= Aim of the task =
Please return every line of the listing. Keep each one exact.

= Input for this task =
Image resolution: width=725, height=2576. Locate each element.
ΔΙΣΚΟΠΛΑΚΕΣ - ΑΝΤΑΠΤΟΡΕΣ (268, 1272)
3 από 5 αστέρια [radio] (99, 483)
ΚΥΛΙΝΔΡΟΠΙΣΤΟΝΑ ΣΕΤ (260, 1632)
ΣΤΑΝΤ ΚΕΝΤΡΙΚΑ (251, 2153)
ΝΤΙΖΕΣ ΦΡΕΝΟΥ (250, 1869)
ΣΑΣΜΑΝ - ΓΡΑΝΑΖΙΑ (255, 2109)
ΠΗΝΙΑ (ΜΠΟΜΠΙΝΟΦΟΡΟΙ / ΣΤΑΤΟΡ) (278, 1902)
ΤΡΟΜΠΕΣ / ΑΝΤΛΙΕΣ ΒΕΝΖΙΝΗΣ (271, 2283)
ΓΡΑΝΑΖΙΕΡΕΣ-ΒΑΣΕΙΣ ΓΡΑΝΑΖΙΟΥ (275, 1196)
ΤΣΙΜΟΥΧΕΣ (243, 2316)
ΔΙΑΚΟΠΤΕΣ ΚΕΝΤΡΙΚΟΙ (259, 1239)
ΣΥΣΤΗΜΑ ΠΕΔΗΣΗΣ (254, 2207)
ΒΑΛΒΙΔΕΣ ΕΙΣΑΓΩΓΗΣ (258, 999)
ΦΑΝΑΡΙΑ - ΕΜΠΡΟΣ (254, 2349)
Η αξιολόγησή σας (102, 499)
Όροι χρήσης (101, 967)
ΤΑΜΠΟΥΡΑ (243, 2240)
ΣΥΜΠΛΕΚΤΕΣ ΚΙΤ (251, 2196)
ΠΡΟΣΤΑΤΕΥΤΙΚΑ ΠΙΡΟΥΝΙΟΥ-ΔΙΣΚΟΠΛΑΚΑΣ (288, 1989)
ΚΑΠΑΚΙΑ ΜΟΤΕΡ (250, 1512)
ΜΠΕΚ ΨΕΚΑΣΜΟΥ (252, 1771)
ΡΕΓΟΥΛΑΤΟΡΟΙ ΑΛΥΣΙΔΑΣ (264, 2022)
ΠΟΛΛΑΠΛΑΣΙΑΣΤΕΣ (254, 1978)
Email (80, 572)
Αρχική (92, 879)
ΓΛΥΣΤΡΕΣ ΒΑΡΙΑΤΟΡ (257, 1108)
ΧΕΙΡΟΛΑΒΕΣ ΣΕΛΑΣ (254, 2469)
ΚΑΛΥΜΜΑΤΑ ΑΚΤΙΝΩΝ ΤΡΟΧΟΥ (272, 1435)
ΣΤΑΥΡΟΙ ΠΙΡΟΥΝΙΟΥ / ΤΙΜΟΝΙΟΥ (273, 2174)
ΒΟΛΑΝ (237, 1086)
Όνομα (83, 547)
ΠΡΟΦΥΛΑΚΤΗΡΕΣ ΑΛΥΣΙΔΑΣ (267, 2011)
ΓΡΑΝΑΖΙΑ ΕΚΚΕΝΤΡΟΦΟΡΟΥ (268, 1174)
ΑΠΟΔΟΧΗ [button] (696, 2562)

= The completed task =
Image resolution: width=725, height=2576. Locate each element.
ΔΙΣΚΟΠΛΑΚΕΣ - ΑΝΤΑΠΤΟΡΕΣ (268, 1272)
3 από 5 αστέρια [radio] (99, 483)
ΚΥΛΙΝΔΡΟΠΙΣΤΟΝΑ ΣΕΤ (260, 1632)
ΣΤΑΝΤ ΚΕΝΤΡΙΚΑ (251, 2153)
ΝΤΙΖΕΣ ΦΡΕΝΟΥ (250, 1869)
ΣΑΣΜΑΝ - ΓΡΑΝΑΖΙΑ (255, 2109)
ΠΗΝΙΑ (ΜΠΟΜΠΙΝΟΦΟΡΟΙ / ΣΤΑΤΟΡ) (278, 1902)
ΤΡΟΜΠΕΣ / ΑΝΤΛΙΕΣ ΒΕΝΖΙΝΗΣ (271, 2283)
ΓΡΑΝΑΖΙΕΡΕΣ-ΒΑΣΕΙΣ ΓΡΑΝΑΖΙΟΥ (275, 1196)
ΤΣΙΜΟΥΧΕΣ (243, 2316)
ΔΙΑΚΟΠΤΕΣ ΚΕΝΤΡΙΚΟΙ (259, 1239)
ΣΥΣΤΗΜΑ ΠΕΔΗΣΗΣ (254, 2207)
ΒΑΛΒΙΔΕΣ ΕΙΣΑΓΩΓΗΣ (258, 999)
ΦΑΝΑΡΙΑ - ΕΜΠΡΟΣ (254, 2349)
Η αξιολόγησή σας (102, 499)
Όροι χρήσης (101, 967)
ΤΑΜΠΟΥΡΑ (243, 2240)
ΣΥΜΠΛΕΚΤΕΣ ΚΙΤ (251, 2196)
ΠΡΟΣΤΑΤΕΥΤΙΚΑ ΠΙΡΟΥΝΙΟΥ-ΔΙΣΚΟΠΛΑΚΑΣ (288, 1989)
ΚΑΠΑΚΙΑ ΜΟΤΕΡ (250, 1512)
ΜΠΕΚ ΨΕΚΑΣΜΟΥ (252, 1771)
ΡΕΓΟΥΛΑΤΟΡΟΙ ΑΛΥΣΙΔΑΣ (264, 2022)
ΠΟΛΛΑΠΛΑΣΙΑΣΤΕΣ (254, 1978)
Email (80, 572)
Αρχική (92, 879)
ΓΛΥΣΤΡΕΣ ΒΑΡΙΑΤΟΡ (257, 1108)
ΧΕΙΡΟΛΑΒΕΣ ΣΕΛΑΣ (254, 2469)
ΚΑΛΥΜΜΑΤΑ ΑΚΤΙΝΩΝ ΤΡΟΧΟΥ (272, 1435)
ΣΤΑΥΡΟΙ ΠΙΡΟΥΝΙΟΥ / ΤΙΜΟΝΙΟΥ (273, 2174)
ΒΟΛΑΝ (237, 1086)
Όνομα (83, 547)
ΠΡΟΦΥΛΑΚΤΗΡΕΣ ΑΛΥΣΙΔΑΣ (267, 2011)
ΓΡΑΝΑΖΙΑ ΕΚΚΕΝΤΡΟΦΟΡΟΥ (268, 1174)
ΑΠΟΔΟΧΗ [button] (696, 2562)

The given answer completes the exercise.